I’m a UK developer. tbh I don’t think the job market is that dissimilar to anywhere else based off what I’ve read on this forum and elsewhere.

“breaking into tech” is too broad of a goal for anyone to constructively advise. What job specifically do you want? Data analysis or web development are very different career paths, and even within web dev - frontend and backend tend to be different career paths,

What’s your Github like? Do you have a portfolio?

2 Likes

Hello,

Thank you for your response, and I apologize for the lack of specificity in my previous message. I appreciate your advice, and I will provide more details regarding my desired career path and current progress.

My goal is to break into a junior full-stack web developer role or a junior front-end web developer role. While my desired industry is finance, I understand the competitiveness of those positions and I am open to exploring opportunities in development shops as well. At this stage, my primary focus is on obtaining my first job in the industry, and I would greatly appreciate any guidance you can offer in that regard.

I am also open to considering a data analyst role as a last resort, and I plan to learn Python and SQL to support that path. Currently, I am proficient as a beginner in the MERN stack. However, I intend to add TypeScript and Material UI to my skill set before moving on to Python and SQL. I am aware that I am still at an early stage in my learning journey, and I understand that I have a long way to go. Therefore, any advice that is suitable for someone at my level would be highly appreciated.

++++++++++++++++++++

Job A |
From the entries, copy out the stretch from the line containing "Viewport: 1144px width, 858px" through the line containing "will click(24, 75).", and nothing else.
Job B |
Extend the forum exchange about finding a first junior web developer job past the point where it stops.

++++++++++++++++++++

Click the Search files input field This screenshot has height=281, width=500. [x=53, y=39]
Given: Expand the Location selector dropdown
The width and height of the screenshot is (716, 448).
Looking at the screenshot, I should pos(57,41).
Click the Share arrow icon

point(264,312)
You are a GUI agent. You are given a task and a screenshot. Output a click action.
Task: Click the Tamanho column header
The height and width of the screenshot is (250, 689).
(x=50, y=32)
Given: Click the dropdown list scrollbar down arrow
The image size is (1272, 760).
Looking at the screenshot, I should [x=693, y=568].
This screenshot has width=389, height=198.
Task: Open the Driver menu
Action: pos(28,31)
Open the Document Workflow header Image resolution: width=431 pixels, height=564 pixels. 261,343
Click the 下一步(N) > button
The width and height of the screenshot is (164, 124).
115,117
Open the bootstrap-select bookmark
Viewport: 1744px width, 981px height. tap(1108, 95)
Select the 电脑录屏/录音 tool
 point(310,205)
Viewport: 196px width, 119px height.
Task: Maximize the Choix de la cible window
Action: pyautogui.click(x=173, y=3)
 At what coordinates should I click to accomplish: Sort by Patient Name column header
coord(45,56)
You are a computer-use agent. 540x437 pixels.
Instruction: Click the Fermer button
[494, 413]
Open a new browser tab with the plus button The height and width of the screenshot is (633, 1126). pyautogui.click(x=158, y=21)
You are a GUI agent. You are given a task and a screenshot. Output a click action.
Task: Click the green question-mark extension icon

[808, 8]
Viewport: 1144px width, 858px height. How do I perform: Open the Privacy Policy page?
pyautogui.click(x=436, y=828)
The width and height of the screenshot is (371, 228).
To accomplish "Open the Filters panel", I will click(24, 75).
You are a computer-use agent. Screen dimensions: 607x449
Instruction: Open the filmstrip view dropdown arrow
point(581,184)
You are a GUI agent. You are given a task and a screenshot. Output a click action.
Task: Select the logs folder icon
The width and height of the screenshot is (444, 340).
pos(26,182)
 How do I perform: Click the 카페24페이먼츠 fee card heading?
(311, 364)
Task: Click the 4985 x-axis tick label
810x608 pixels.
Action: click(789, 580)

++++++++++++++++++++

Exercise answer A |
Viewport: 1144px width, 858px height. How do I perform: Open the Privacy Policy page?
pyautogui.click(x=436, y=828)
The width and height of the screenshot is (371, 228).
To accomplish "Open the Filters panel", I will click(24, 75).

Exercise answer B |
I apologize if I was not clear in my previous message. I am still in the early stages of my learning journey, having only started a few months ago. I have created some front-end development projects from the FCC course and I am currently working on my first full-stack project using React, which is a library management software for my church. In the future, I plan to create finance-related portfolio projects to better align with my career aspirations.

To achieve my goal of securing a junior developer position within a year, I am planning to create a total of five portfolio projects and develop a website to showcase my work before I start actively searching for job opportunities.

Regarding my GitHub, I must admit that it is not ideal at the moment. Most of my work has been done locally, with only occasional collaborations with friends for bug fixes. However, I am committed to improving it and plan to make daily pushes to showcase my progress.

I’m glad you commented on Maciek Sitkowski’s profile and story because I found in your FCC history and I find it extremely inspiring and educational. It’s always helpful to learn from the experiences of others in the field.

In terms of networking and improving my skills, could you recommend any coding meetups, clubs, and hackathons in London? These events offer great opportunities to connect with like-minded individuals, learn from experienced professionals, and enhance my coding abilities.

I hope this response provides the clarification you were looking for, and thank you for your time and patience in reading my submission.

Best regards,
Nqobile

Thanks for the clarification. I can see you’ve done the research into what’s involved in switching careers to web development and your plan sounds pretty solid and realistic.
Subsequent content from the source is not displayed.